Intervention présentée à l’occasion de la conférence Tools of Change for Publishing à Francfort le 5 octobre 2010. J’ai parlé sur les images que je replace ci-dessous. Les parties indiquées en gras étaient également insérées dans des slides qui venaient s’intercaler entre les images. (Version française) - Partie 1.
Je déteste le changement. Comme vous. Secrètement, profondément, je déteste devoir changer d’habitude. Je bénis secrètement l’ensemble des routines qui me permettent de ne pas réfléchir à chaque fois que je désire agir. Et surtout, je déteste le changement lorsqu’il m’est imposé, lorsque il vient de l’ extérieur.
Aujourd’hui, l’ensemble du secteur de l’édition est confronté à la nécessité de changer. Et c’est d’autant plus difficile, que ces changements viennent de l’extérieur.
Jusqu’à une date récente, le numérique, c’était pour les autres. Les autres industries culturelles, comme la musique ou le cinéma. Les autres secteurs de l’édition, comme le secteur STM.
Le changement, ce n’était pas pour nous. Nos lecteurs, de fiction et de non fiction, jamais ne souhaiteraient lire sur autre chose qu’un livre imprimé, cet objet parfait.
Aujourd’hui, Google est devenu un verbe, et si Facebook était un pays, ce serait le quatrième pays le plus peuplé du monde…
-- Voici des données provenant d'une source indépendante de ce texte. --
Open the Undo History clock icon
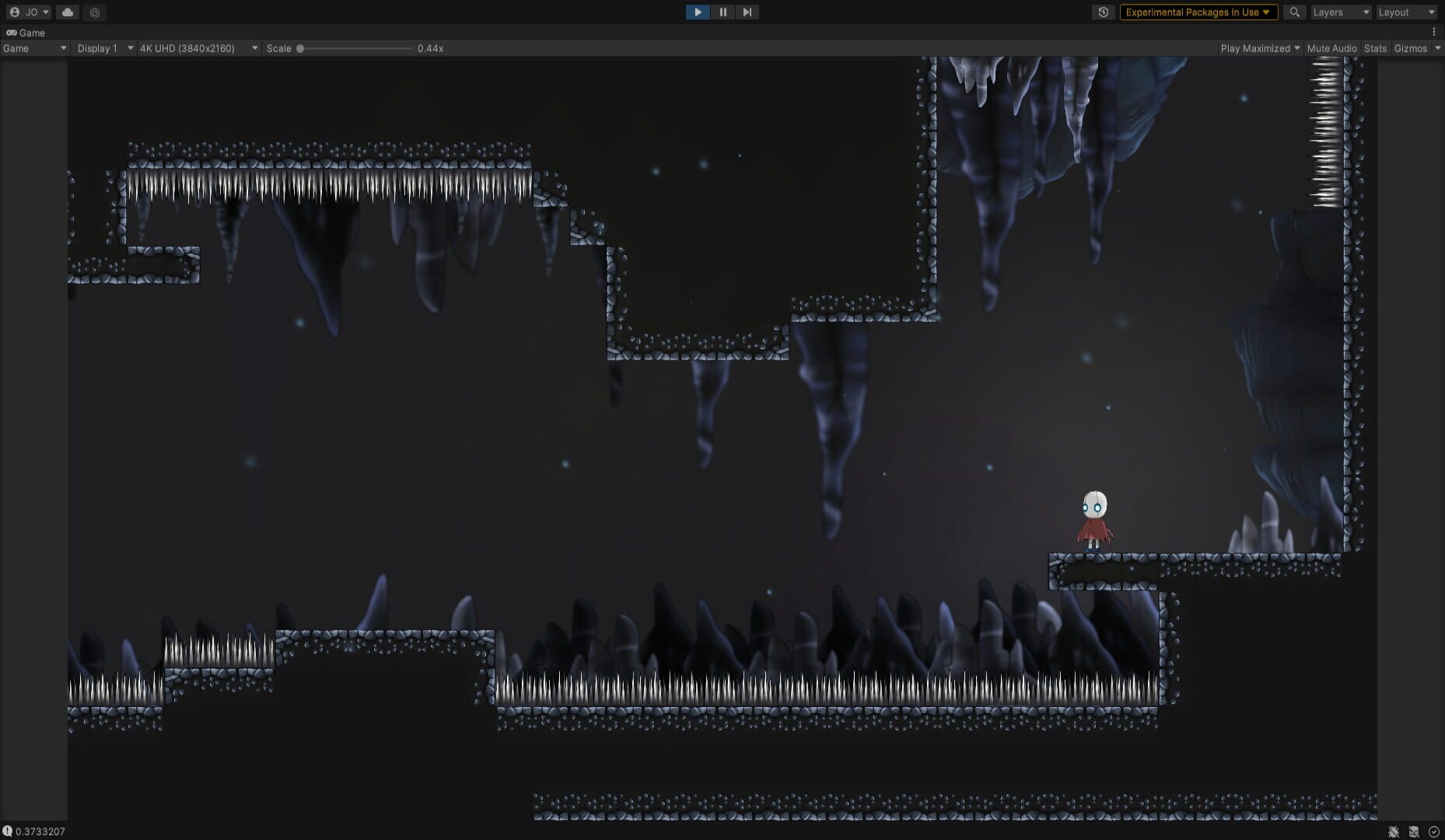This screenshot has width=1445, height=840. 1103,12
Qu’avons-nous à proposer aux habitants de ce pays sans frontière ? A ceux qui ont une vie en ligne, que la lecture sur écran ne rebute pas, qui prolongent sur le web leur existence avec le plus grand naturel ?
Aujourd’hui les terminaux sont là , qui permettent une lecture immersive suffisamment confortable.
Lorsque une offre de qualité est disponible en numérique, ainsi qu’un moyen simple d’y accéder, le marché peut démarrer.
C’est ce qui s’est passé aux USA : le lancement du Kindle qui proposait à la fois une expérience de lecture suffisamment confortable, et une expérience d’achat très simple parmi un vaste catalogue de qualité , a été le signal de départ d’une augmentation rapide des ventes de livres numériques. L’arrivée d’autres offres, celles de Barnes & Noble, celle de Borders, et enfin le lancement spectaculaire de l’iPad et de son iBook store, et les baisses de prix des liseuses qui ont suivi, ne vont qu’amplifier le phénomène.
En France, ce marché en est encore à faire ses tout premiers pas.
Plusieurs raisons à ce décalage :
1) Il n’y a pas eu ici d’équivalent à « l’effet Kindle » : il n’y a pas encore de liseuse e-Paper connectée.
2) le catalogue d’œuvres disponibles est encore limité
3) Ici, les groupes d’édition sont aussi des groupes de distribution, qui souhaitent développer chacun une activité de distribution numérique. Cela a abouti à une multiplicité de plateformes de distribution numérique, chacune liée à un groupe, et à une complexité dans la présentation de l’offre aux revendeurs.
4) Il existe un différentiel de TVA important entre le livre imprimé et le livre numérique. Du 5,5 % auquel les éditeurs étaient habitués, on passe à 19,6%, alors que le lecteur attend un livre numérique sensiblement moins cher que sa version imprimée. Même en pratiquant un prix identique à la version imprimée, ce qui n’est pas acceptable par le lecteur, le revenu net de l’éditeur diminue.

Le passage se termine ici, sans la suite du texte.